A partir de agora, a palavra “todos” abrange também os nossos funcionários eleitos. A empresa de tecnologia sediada em Cupertino enviou uma carta, datada de 8 de outubro, a quatro membros do Congresso, refutando claramente um artigo da Bloomberg Businessweek. O texto afirmava que o governo chinês teria conseguido inserir discretamente pequenos chips em placas-mãe que acabaram sendo usadas pela Apple.
A carta mais recente da empresa de tecnologia é a última de uma série de negações firmes que contradizem a história apresentada pela Bloomberg. Enviada a quatro membros do Congresso – Sen.
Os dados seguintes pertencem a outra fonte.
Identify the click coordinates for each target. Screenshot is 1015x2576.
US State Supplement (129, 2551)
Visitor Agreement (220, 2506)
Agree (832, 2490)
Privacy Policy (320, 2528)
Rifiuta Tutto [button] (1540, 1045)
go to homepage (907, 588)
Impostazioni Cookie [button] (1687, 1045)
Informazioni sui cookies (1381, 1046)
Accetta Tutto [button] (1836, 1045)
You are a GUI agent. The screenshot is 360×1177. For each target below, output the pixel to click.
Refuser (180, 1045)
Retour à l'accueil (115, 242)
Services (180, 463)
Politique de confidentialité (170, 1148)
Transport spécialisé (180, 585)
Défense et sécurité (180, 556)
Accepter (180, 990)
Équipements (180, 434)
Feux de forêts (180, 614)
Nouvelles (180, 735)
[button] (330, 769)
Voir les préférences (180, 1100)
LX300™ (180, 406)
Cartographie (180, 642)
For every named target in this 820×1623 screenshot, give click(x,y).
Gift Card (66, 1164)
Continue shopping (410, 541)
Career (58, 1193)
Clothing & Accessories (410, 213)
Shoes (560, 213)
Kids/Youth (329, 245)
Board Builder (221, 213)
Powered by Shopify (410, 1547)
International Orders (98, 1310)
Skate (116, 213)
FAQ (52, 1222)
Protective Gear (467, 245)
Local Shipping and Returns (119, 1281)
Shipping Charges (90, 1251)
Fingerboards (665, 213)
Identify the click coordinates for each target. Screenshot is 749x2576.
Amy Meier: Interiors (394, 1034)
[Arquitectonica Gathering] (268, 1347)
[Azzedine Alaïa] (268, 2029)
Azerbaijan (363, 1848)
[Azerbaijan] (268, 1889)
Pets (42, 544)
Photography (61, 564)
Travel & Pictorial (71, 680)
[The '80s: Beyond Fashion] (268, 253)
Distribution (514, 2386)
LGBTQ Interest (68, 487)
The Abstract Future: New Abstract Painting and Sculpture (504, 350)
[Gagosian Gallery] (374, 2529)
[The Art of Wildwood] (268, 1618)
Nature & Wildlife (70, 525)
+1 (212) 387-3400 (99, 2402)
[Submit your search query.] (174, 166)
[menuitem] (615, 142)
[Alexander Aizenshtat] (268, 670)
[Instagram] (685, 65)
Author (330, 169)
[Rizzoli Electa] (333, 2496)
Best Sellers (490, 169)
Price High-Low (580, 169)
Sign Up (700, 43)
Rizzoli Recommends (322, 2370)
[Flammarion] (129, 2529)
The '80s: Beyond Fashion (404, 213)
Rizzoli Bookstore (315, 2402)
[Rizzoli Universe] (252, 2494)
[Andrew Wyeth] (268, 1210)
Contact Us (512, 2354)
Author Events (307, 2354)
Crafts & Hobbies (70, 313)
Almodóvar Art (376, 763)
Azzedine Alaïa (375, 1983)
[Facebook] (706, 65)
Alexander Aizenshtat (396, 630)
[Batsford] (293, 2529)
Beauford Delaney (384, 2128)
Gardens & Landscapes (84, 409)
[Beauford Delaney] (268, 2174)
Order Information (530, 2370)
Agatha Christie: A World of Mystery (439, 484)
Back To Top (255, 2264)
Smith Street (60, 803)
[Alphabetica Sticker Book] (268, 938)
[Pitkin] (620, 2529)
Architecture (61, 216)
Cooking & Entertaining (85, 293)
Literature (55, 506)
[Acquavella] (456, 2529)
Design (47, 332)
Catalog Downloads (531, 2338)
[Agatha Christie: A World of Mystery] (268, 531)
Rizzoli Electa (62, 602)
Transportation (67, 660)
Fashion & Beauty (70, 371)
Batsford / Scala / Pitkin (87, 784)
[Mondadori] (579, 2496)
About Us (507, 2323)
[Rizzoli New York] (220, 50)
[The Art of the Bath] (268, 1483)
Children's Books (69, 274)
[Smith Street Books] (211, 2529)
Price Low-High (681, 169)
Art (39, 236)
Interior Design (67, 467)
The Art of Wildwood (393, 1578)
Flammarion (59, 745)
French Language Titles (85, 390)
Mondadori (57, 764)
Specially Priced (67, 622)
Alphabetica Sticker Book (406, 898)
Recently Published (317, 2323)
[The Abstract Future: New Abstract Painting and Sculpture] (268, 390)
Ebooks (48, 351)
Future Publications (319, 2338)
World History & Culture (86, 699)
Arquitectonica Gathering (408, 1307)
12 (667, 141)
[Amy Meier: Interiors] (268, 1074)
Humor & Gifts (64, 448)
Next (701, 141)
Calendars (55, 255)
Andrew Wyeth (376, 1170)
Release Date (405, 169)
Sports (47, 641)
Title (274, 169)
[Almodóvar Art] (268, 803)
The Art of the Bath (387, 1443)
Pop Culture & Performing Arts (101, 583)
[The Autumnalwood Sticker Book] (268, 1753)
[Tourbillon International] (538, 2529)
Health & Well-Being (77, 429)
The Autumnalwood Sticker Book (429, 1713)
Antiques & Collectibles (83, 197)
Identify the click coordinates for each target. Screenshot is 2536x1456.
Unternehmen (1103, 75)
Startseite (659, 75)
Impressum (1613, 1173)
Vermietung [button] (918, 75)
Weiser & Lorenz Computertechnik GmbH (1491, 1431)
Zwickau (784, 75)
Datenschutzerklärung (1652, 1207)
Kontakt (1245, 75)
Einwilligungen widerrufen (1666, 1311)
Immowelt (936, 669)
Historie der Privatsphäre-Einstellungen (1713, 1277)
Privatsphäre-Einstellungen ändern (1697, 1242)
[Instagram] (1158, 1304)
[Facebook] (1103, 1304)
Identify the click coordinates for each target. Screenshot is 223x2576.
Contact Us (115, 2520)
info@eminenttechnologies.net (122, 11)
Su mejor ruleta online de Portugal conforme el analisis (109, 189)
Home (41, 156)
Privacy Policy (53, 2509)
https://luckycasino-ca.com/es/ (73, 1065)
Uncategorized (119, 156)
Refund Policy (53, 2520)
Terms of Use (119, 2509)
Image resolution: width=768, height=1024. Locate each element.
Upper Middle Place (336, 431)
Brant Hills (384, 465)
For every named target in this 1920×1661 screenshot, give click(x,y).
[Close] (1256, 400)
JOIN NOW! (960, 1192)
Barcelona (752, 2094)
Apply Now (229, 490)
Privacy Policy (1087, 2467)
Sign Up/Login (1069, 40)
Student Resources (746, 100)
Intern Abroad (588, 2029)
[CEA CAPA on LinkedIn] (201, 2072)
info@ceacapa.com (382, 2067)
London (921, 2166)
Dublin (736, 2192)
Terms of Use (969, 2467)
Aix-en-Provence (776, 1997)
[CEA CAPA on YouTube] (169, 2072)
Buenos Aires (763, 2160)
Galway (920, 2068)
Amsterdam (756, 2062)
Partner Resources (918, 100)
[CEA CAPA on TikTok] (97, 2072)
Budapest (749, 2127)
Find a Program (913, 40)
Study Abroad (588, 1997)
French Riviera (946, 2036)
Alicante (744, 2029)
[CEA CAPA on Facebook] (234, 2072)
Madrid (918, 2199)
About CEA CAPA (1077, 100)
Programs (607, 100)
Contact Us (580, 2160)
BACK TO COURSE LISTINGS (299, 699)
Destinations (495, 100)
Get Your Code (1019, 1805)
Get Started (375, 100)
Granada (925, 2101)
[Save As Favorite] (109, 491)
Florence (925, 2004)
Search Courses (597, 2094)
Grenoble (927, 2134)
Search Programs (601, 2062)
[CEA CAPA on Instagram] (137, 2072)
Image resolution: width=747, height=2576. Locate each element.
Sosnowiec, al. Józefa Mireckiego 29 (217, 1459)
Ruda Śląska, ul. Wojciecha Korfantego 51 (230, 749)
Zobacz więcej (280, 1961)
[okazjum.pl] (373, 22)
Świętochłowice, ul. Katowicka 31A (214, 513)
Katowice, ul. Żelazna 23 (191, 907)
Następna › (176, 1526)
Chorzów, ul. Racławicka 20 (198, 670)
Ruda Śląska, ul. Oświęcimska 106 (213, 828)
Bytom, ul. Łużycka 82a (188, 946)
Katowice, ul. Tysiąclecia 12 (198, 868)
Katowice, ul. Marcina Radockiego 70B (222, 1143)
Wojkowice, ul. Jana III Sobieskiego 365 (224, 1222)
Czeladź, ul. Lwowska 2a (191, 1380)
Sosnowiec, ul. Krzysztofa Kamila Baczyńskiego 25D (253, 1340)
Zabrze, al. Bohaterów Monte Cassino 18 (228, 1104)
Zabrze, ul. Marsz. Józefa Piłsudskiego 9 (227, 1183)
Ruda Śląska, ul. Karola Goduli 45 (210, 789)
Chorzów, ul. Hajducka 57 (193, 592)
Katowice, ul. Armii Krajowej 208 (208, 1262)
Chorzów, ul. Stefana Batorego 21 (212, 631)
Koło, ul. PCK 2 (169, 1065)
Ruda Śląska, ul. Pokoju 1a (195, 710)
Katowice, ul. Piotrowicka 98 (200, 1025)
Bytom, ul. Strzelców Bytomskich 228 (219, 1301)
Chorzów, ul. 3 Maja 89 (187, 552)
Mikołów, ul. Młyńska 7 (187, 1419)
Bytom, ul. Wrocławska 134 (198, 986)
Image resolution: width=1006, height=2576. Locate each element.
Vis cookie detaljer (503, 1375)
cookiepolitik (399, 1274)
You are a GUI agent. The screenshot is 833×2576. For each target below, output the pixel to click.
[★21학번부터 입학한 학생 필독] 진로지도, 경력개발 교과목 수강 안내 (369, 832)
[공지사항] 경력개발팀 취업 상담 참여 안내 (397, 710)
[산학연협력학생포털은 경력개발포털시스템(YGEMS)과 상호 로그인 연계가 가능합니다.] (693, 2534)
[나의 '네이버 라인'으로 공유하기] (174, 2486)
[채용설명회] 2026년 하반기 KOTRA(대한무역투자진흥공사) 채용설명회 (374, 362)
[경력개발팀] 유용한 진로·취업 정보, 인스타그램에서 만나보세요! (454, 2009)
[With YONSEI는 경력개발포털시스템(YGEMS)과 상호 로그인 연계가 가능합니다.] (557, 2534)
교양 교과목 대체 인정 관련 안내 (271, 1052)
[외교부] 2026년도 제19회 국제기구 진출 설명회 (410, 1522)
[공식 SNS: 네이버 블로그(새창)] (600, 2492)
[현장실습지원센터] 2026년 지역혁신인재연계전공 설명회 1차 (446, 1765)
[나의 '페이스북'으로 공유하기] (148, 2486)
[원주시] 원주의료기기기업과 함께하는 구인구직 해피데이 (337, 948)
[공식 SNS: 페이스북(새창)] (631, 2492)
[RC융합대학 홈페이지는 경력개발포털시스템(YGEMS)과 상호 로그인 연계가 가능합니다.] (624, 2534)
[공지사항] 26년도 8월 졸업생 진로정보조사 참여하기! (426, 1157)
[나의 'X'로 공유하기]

John Thune, Sen. Ben Nelson, Rep. Greg Walden e Rep. Frank Pallone – e assinada pelo vice-presidente de segurança da informação da Apple, George Stathakopoulos, as inconsistências da carta apenas aumentaram a confusão circundante.
“Devido aos seus significativos cargos de liderança no Congresso, queremos assegurar que um artigo recente da Bloomberg Businessweek que questiona o comprometimento de nossos funcionários não é preciso”, declara a carta divulgada pela Apple Insider. “É importante ressaltar que a Bloomberg não apresentou provas para sustentar suas alegações e nossas investigações internas confirmaram que elas estavam incorretas.”
As placas afetadas em questão teriam sido produzidas pela empresa Super Micro Computer Inc., que contestou as informações divulgadas pela Bloomberg por meio de um comunicado oficial à imprensa.
A Apple avançou ao enviar uma comunicação por escrito para quatro membros do Congresso.
Em resumo, a Apple afirmou que suas investigações internas refutaram todas as declarações subsequentes feitas no artigo, que incluíam informações de uma única fonte anônima. A empresa assegurou que nunca descobriu componentes maliciosos, adulterações de hardware ou vulnerabilidades intencionalmente inseridas em seus servidores.
A Apple emitiu negativas anteriormente, aparentemente com a intenção de desviar a atenção e minimizar as acusações com base em técnicas. Um caso notável ocorreu em 2013, quando, após as revelações de Edward Snowden, a empresa afirmou que não havia concedido ao governo dos EUA “acesso direto aos servidores [deles]”.
Sim, embora isso fosse tecnicamente correto, todos sabíamos que a empresa estava colaborando com o governo.
Quem merece nossa confiança: os jornalistas que divulgaram a notícia ou os líderes empresariais que a negam? Até o momento, essa resposta permanece incerta.
No entanto, é possível prever que, assim como aconteceu com as revelações de Snowden, a verdade virá à tona. E se essa verdade for desfavorável à Apple, lembre-se de manter a carta no Congresso toda vez que ler uma declaração pública do criador do smartphone mais popular do primeiro trimestre.